Google’s public demo breaks a query such as “Plan a five-day cycling trip in the Dolomites for intermediate riders on a budget” into four retrieval tasks: route difficulty, weather windows, lodging cost and gear checklists. These micro-queries travel through Google’s vector index, then Gemini stitches the passages into one narrative.
Deep Search:
Classic ranking still controls retrieval, yet Gemini decides which passages survive the final synthesis. Your content must therefore answer micro-questions completely and with clear context like dates, units, definitions, if you want to appear in the finished result: the response.
Deep Search is already producing winners and losers across verticals, and the early patterns are instructive. In travel, The Guardian’s analysis of Google’s Dolomites demo showed a regional tourism board outranking global OTAs because its blog surfaced granular elevation charts and shoulder-season temperature data. Specificity, not domain authority, earned the citation.

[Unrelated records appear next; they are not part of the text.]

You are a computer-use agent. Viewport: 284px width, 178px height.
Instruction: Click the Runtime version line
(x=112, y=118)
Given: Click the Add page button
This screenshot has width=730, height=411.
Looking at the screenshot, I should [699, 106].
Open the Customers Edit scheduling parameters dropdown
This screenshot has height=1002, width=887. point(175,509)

The same signal shows up in e-commerce. Search Engine Journal tracked a mid-tier cosmetics label that matched Sephora’s visibility for “sensitive-skin sunscreen under 25 dollars.” The edge wasn’t brand equity but a JSON-LD payload listing ingredient percentages, SPF verification studies and dermatology approvals, all machine-readable facts Gemini could trust.

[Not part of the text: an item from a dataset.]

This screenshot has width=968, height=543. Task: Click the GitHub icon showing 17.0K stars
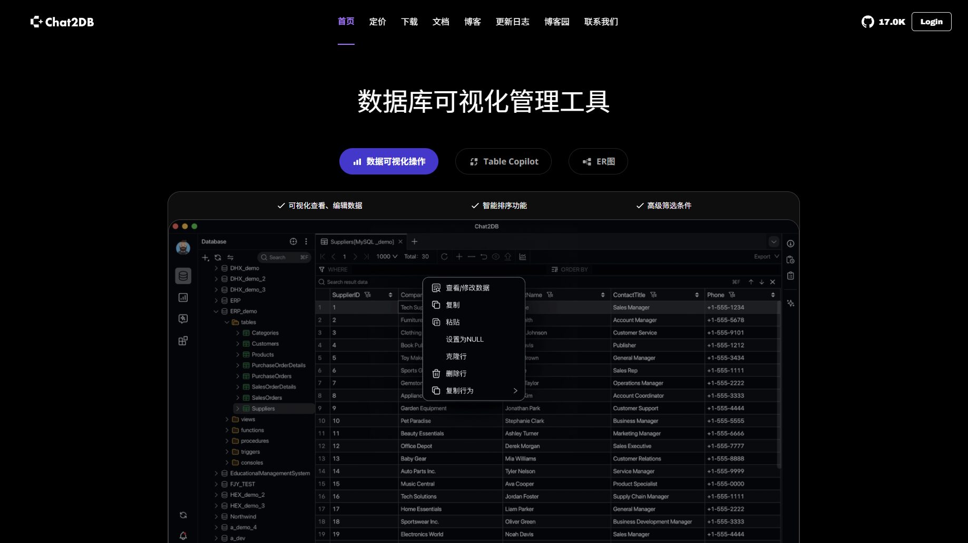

In B2B SaaS, WebFX’s 2024 ranking-factor audit finds that vendor pages featuring side-by-side pricing and feature tables are cited more often than glossy award pages. Transparency wins because the model can parse exact numbers (user seats, support SLAs, contract terms) without guessing.
Across these three cases the constant is depth plus structure. When content answers a micro-question with a verifiable figure or definition, Gemini keeps it in the hop chain. When prose waffles or hides the data, the snippet disappears.

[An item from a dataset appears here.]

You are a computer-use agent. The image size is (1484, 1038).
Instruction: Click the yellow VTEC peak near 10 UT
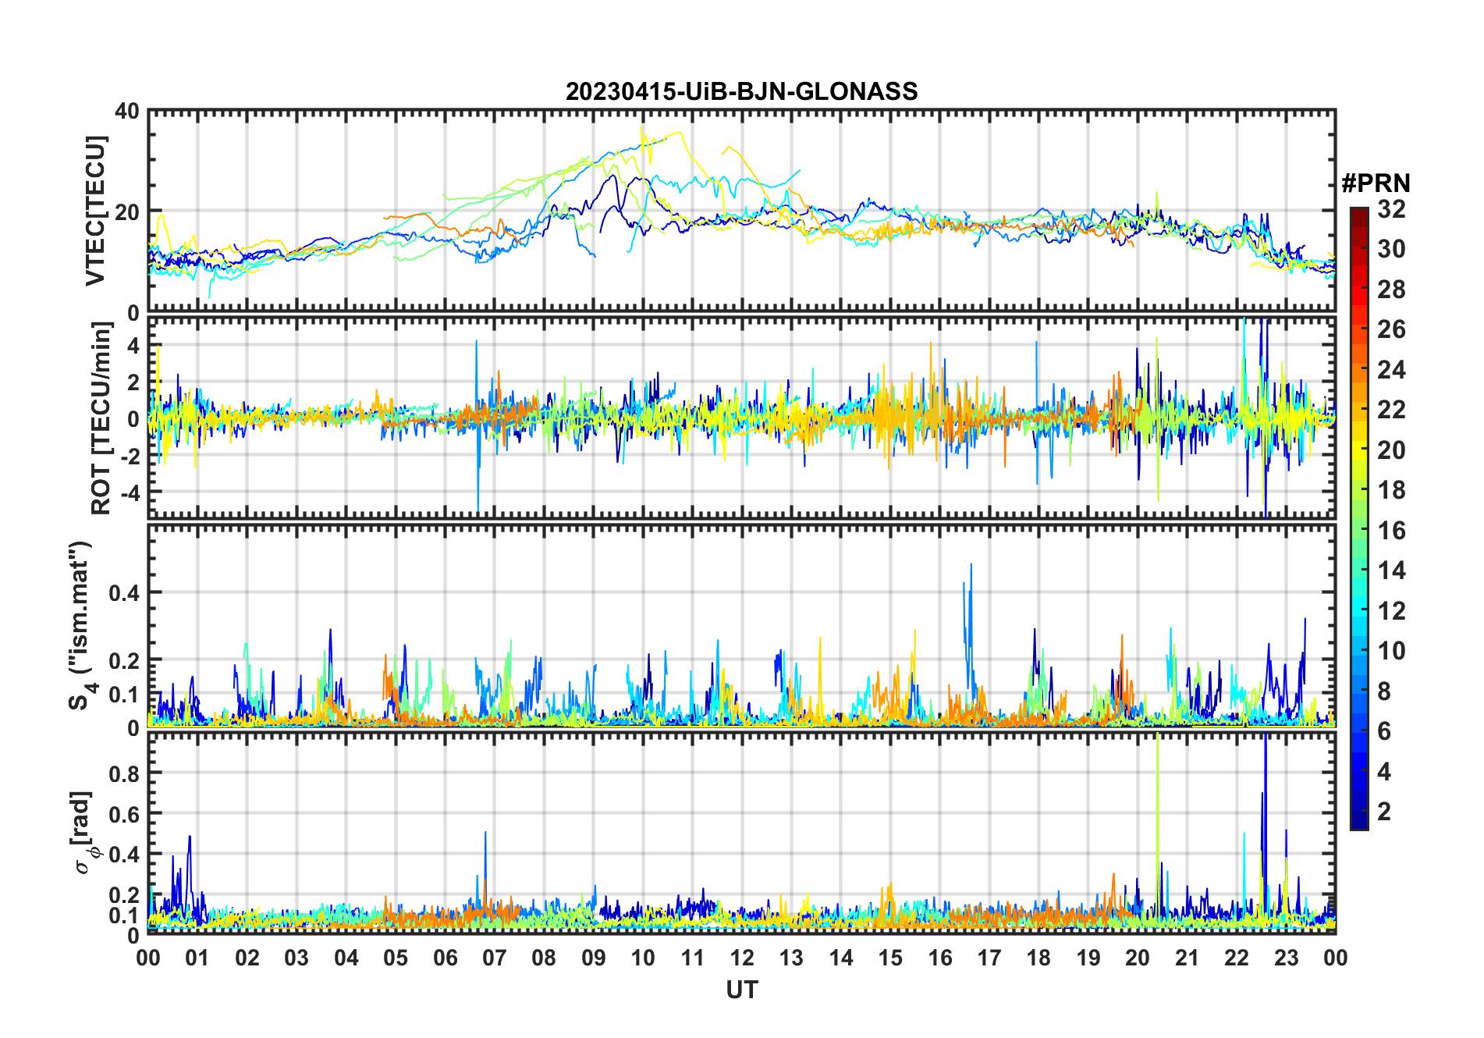click(x=642, y=127)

Succeeding in a hop-based retrieval world demands a workflow shift, not just on-page tweaks. First, map your query trees: expand every revenue-critical question into a web of follow-ups so no branch of a Deep Search prompt catches you unprepared. Next, chunk and label: refactor sprawling guides into tight 150-word segments and tag each with schema (HowTo, FAQ or Dataset) so Google can identify which micro-query it solves.
Once your content is modular, repurpose each block into alternate formats such as SlideShare decks, GitHub gists or narrated shorts. Each variant widens the retrieval surface and diversifies backlinks. Then refresh on a ninety-day clock; data that gets stale loses token weight inside the vector index, so schedule rolling updates before performance slips. Finally, monitor AI Share-of-Voice daily. A one-point decline often foreshadows a five-point traffic drop within a fortnight, giving your team time to patch the specific chunk that’s fallen from Google’s hop chain. Run the five moves in sequence and you trade reactive SEO firefighting for proactive GEO compounding.
The Decoder used Similarweb traffic to show ChatGPT surpassing Bing usage in September 2024. If a chatbot can eclipse a two-decade-old engine in twelve months, tracking how often that bot cites your brand is non-negotiable. Companies maintaining 10 percent or higher AI SOV saw smaller organic session drops because their name still surfaced inside research-phase answers even when clicks fell.
As search turns conversational, the brands that speak in facts will be heard the loudest.